L’iniziale Train Whistle o il “singolo” Radio hanno un appeal quasi radiofonico (magari di settore, se vogliamo) ma con gli strumenti che viaggiano alla grande e armonie vocali che ogni tanto esplodono piacevolmente. Ottimi i due strumentali, Clutch, che parte lenta ma diventa immediatamente un brano bluegrass tradizionale con tutti gli strumentisti che impiegano i trucchi del mestiere a velocità supersonica e la più lenta e melodica Gettysburg, dall’andamento maestoso, ma che non può trattenersi  nella parte finale di prendere quel train sonoro veloce e frenetico, tipico di questa musica. Oppure prendete le due covers, Past The Point Of Rescue, conosciuta in America come successo, negli anni ’90, di Hal Ketchum, ma chi scrive la ricorda come uno dei brani migliori presenti in No Frontiers, disco tra i migliori in assoluto di Mary Black, canzone scritta da Mick Hanly, il cantante irlandese che entrò nei Moving Hearts in sostituzione di Christy Moore, in questo album prende la forma di una bluegrass song affascinante, per diventare nella parte centrale una border song da fiesta mexicana, cantata con piglio operatico in spagnolo, a tempo di mexican grass.

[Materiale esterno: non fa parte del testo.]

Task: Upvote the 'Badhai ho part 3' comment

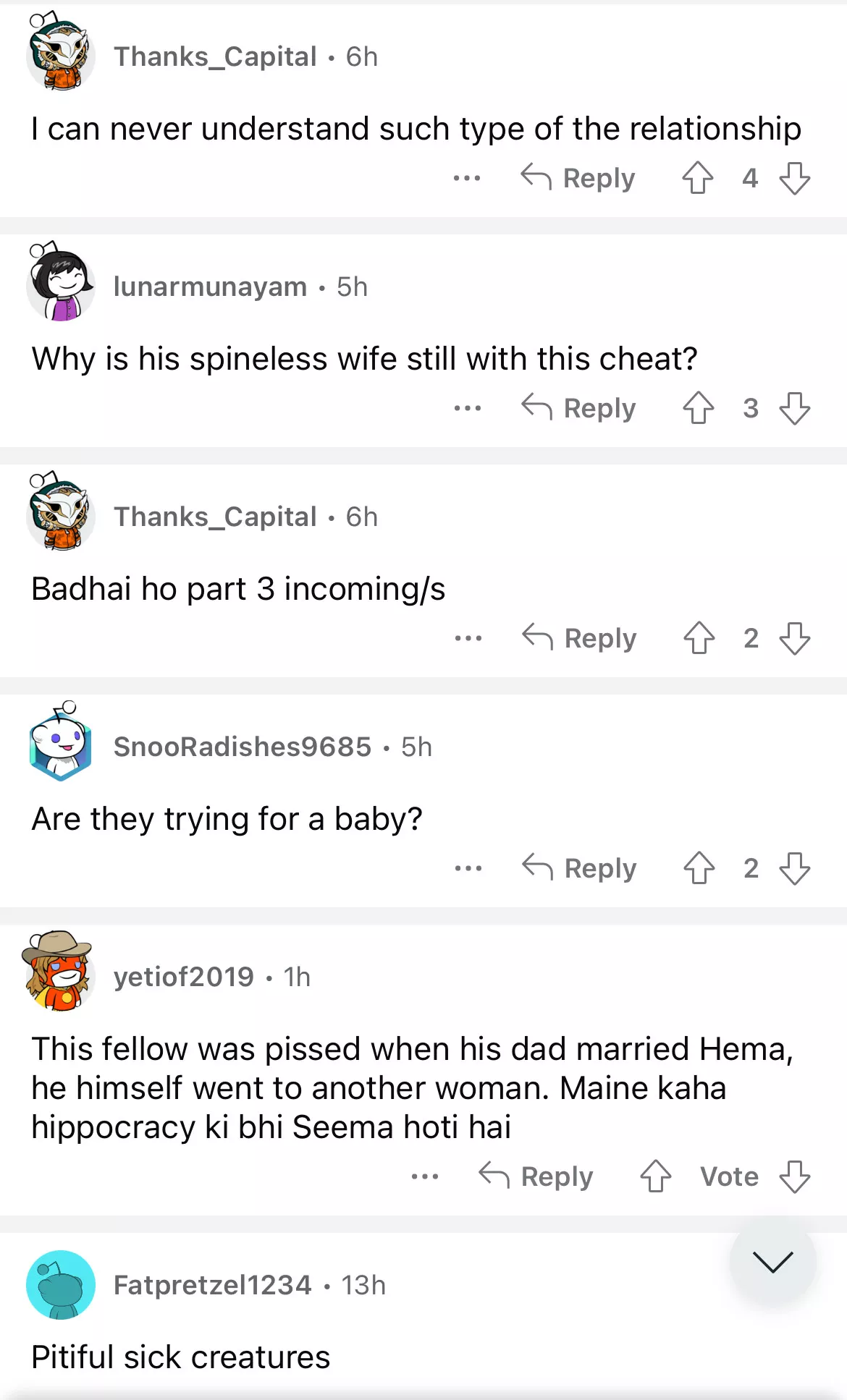Action: click(x=699, y=638)
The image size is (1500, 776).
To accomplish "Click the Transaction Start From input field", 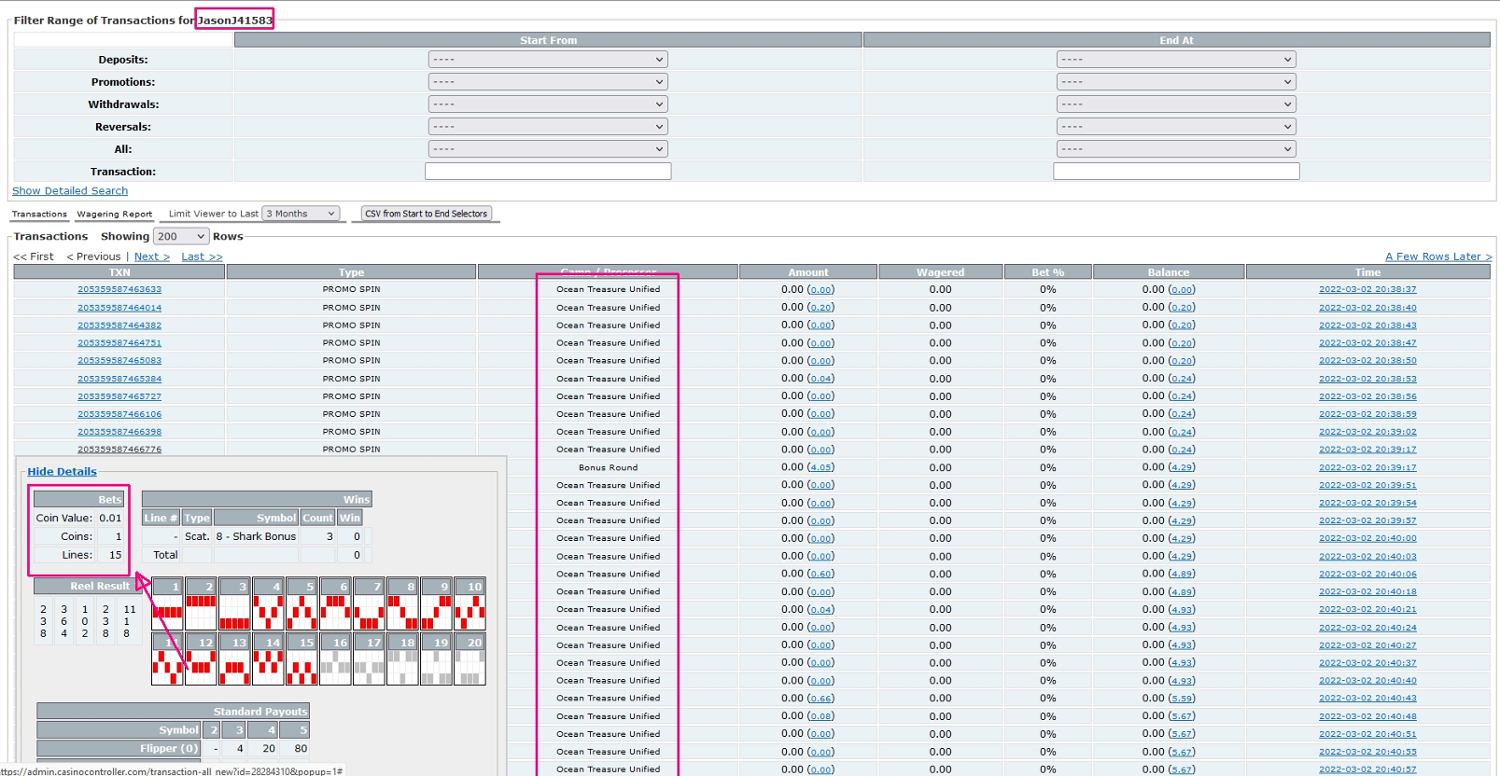I will [x=548, y=171].
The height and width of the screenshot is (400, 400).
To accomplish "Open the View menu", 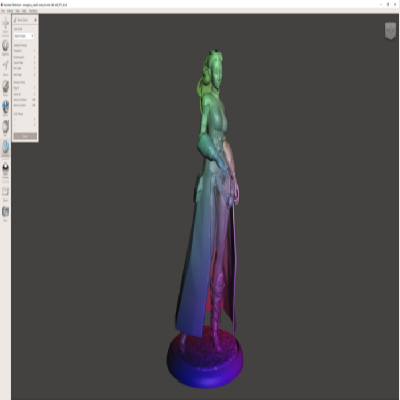I will click(x=18, y=11).
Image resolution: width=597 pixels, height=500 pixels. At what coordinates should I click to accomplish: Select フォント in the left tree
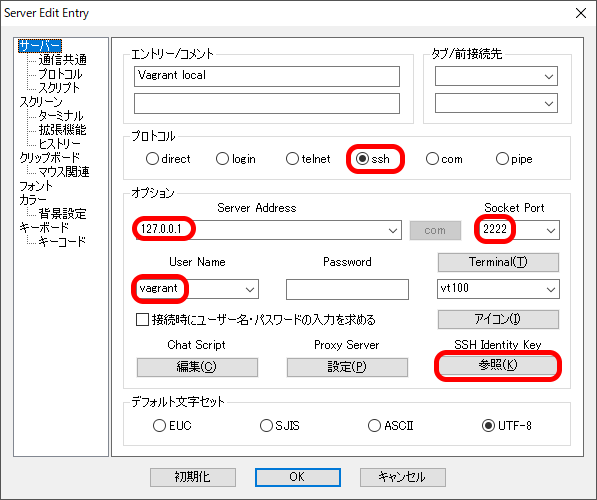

L’altra cover Talking In Your Sleep, è un vecchio brano dei Romantics, che dimostra ancora questo approccio newgrass della musica, suono tradizionale, con acustica, banjo, dobro e mandolino che si alternano velocemente alla guida e cantato di stampo rock, ma impreziosito dalle consuete armonie vocali spaziali. La conclusiva Game Over, con il suo call and response tra i vari vocalist della band ha un sapore tra country e blues, grintoso e tirato al punto giusto. Tra i brani migliori anche la potente Concrete Ribbon con il consueto giusto equilibrio tra abilità strumentale degli strumentisti e armonie vocali sofisticate e complesse. Se volete il vostro country, ok, bluegrass, moderno ma allo stesso tempo tradizionale, ma, soprattutto, se volete un prodotto che forse non entrerà negli annali della musica, ma ha sicuramente una qualità nettamente superiore alla media del genere, non cercate troppo lontano, questo Can You Hear Me? potrebbe fare per voi!